(Stored data entries)
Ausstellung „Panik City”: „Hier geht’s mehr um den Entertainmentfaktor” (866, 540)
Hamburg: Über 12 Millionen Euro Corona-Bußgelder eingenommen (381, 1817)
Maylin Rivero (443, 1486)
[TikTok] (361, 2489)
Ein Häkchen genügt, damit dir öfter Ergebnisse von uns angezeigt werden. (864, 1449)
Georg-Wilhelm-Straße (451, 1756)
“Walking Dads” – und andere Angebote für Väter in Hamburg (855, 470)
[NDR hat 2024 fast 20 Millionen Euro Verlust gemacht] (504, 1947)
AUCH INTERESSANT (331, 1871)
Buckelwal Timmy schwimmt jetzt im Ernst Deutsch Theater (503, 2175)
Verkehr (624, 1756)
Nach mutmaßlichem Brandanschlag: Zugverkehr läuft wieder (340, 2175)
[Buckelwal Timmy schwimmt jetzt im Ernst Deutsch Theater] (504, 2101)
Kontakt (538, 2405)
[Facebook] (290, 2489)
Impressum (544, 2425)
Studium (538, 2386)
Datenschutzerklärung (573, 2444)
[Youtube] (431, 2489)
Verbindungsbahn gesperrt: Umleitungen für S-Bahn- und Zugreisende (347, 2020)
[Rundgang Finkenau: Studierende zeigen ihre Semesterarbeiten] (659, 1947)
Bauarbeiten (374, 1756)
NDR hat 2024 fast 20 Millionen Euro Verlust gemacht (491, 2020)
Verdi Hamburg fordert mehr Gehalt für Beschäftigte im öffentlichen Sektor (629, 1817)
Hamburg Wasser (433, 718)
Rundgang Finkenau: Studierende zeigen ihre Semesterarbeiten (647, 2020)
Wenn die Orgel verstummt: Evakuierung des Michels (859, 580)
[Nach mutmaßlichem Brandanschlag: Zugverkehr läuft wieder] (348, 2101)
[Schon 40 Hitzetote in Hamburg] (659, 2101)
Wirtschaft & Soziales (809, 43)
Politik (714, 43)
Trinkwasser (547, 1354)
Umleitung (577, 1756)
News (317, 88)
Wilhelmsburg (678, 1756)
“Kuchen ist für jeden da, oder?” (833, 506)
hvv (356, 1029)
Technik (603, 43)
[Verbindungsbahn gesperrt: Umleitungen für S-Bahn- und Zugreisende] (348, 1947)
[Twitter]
--
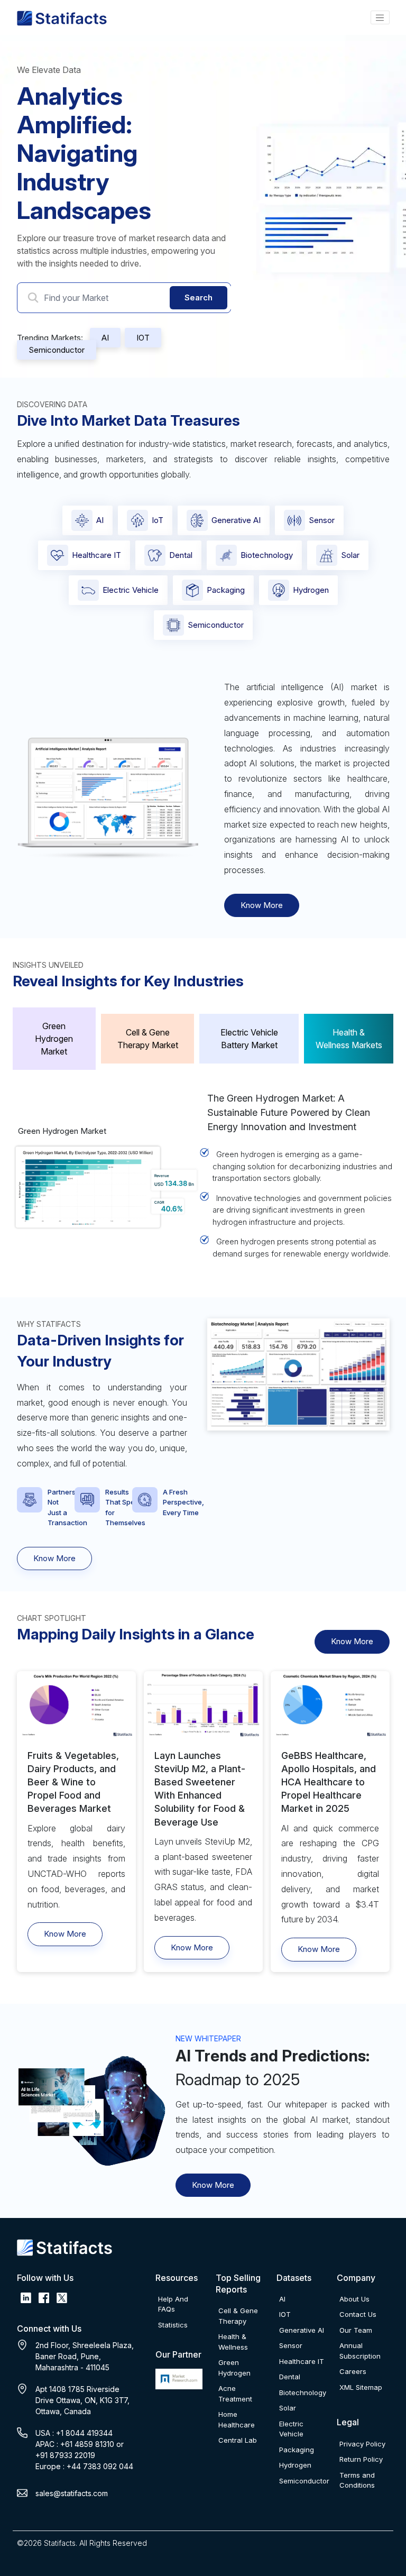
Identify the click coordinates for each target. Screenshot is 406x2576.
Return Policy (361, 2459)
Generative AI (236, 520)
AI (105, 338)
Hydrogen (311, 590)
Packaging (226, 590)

• Your task:
Report each line of the records that holds the word "Brandanschlag".

• Output of the exercise:
Nach mutmaßlichem Brandanschlag: Zugverkehr läuft wieder (340, 2175)
[Nach mutmaßlichem Brandanschlag: Zugverkehr läuft wieder] (348, 2101)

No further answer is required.